I capelli non sono affatto come avrebbero dovuto essere, pensai.
Non era stata una grande idea, provare quella tecnica tanto pubblicizzata sui social; andare a dormire con la testa umida avvolta in un panno di microfibra non mi aveva regalato morbidi boccoli, piuttosto l’inizio di un brutto mal di testa da cervicale.
Ormai è tardi per rimediare.
«Maggy, ci sei?» gridai verso il piano di sopra.
Mi spostai in cucina e per la strada afferrai uno degli elastici rosa di mia figlia; sistemai i capelli alla solita maniera, un po’ alla buona.
«Margaret, avanti!» gridai ancora. «Se non scendi immediatamente puoi sognarti la squadra di pattinaggio!» minacciai, spostando le padelle sporche dai fornelli al lavello. Ormai le uova della colazione dovevano essere gelide.
Sbirciai per un attimo oltre la tenda, fuori dalla finestra, giusto il tempo di cogliere quanto plumbeo e triste fosse il cielo. I lampioni, per strada, erano ancora accesi, disegnavano cerchi di luce calda in quell’ottobre esageratamente cupo. Un brivido leggero mi attraversò improvvisamente da capo a piedi, facendomi stringere nel maglione; lentamente, posai un dito sul vetro, dimentica del tempo e del lavoro, dei piatti sporchi e dei capelli disastrosi. Col polpastrello coprii l’alone di luce gialla lì fuori, immaginando di prendermelo tutto, quel calore, e portarmelo dentro, vicino al cuore. Sprofondai tra quei pensieri.
«Quanto sei antipatica, mamma» esclamò mia figlia, entrando teatralmente nella stanza e lanciando lo zaino ai piedi del tavolo.
Mi riscossi senza troppi rimpianti da quel torpore; non mi piaceva indugiare in quelle strane malinconie che ogni tanto mi si agitavano dentro.
«Poche storie, signorina. Fai colazione, lava i denti e poi metti la giacca, in fretta» la incalzai.
La guardai mentre mangiava, la mia piccola bambina di otto anni già adolescente. La trascinai, pochi minuti dopo, davanti alla porta di casa controllando che tutto fosse in ordine, dal viso agli abiti.
«Mi raccomando, oggi, a scuola» le dissi, calzandole il cappello sulla testolina ramata, giù fino alle orecchie. «Non essere insistente con le maestre e divertirti con i compagni» continuai, pettinandole delicatamente le sopracciglia con le dita.
«Certo mamma» annuì lei, distratta, allontanando le mie mani e correndo giù per il vialetto.

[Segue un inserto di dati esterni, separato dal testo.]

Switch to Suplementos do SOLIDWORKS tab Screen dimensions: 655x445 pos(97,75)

Il pullmino della scuola era già lì e i bambini del quartiere si stavano arrampicando su per le scalette felpate. Raggiunsi Maggy giusto in tempo per porgerle il piccolo borsone dentro il quale avevo sistemato tutto il necessario per il fine settimana.
«Ti ricordi, vero?» le dissi. «Verrà papà a prenderti e starai da lui per un paio di giorni».

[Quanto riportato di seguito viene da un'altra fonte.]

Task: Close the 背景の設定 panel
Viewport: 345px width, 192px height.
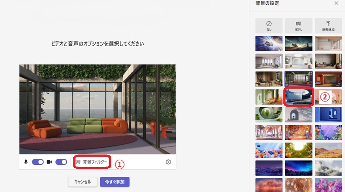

«Sì, mamma. Sai, ieri al telefono mi ha promesso che andremo all’acquario. Hanno una varietà unica di pesci pagliaccio e io so già tutto sull’argomento: c’era un libro a scuola!».
Sorrisi, un po’ nostalgica, un po’ fiera: «Bravissima, tesoro. Adesso sali, avanti».

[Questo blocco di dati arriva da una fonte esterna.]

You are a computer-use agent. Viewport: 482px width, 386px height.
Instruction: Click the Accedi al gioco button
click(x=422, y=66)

La spinsi dentro e mi spostai sotto il suo finestrino.
«Ci vediamo lunedì. Mi raccomando, comportati bene con il papà» le soffiai le ultime raccomandazioni insieme a un bacio. Maggy alzò il pollice, poi si allontanò tranquilla, salutando con la mano. Quando la strada fu di nuovo vuota e silenziosa, mi concessi un solo, minuscolo, sospiro stanco. La giornata era iniziata in salita e difficilmente sarebbe migliorata.
Rientrai in casa giusto il tempo di afferrare la borsa e chiudere a chiave la porta. Cercando di non pensare a Maggy o al fatto che sarebbe stata lontana da me per tre lunghissimi giorni, mi avviai alla fermata del bus più vicina: neanche a dirlo, la macchina era ancora da quello sciagurato del meccanico.
Cercai di sgombrare la mente mentre prendevo posto sul pullman diretto a King’s Cross. Respirai a fondo e mi focalizzai sui soli aspetti positivi di tutto quel caos: adoravo viaggiare in treno e, in fondo alla strada, ci sarebbe stata la cara Tana ad attendermi.
 

 
***
 
Il tragitto dalla stazione alla casa-famiglia fu funestato da una scrosciante, gelida pioggia. Camminai sul marciapiede sconnesso di una strada di campagna invasa da stoppe ed erbacce, trascinandomi dietro la borsa, il malumore, l’impazienza e tutte le mie contraddizioni. Quando bussai alla porta della Tana, ero irrimediabilmente coperta di schizzi di fango.
Venne ad aprire una donna alta, vestita di un pratico grembiulone blu.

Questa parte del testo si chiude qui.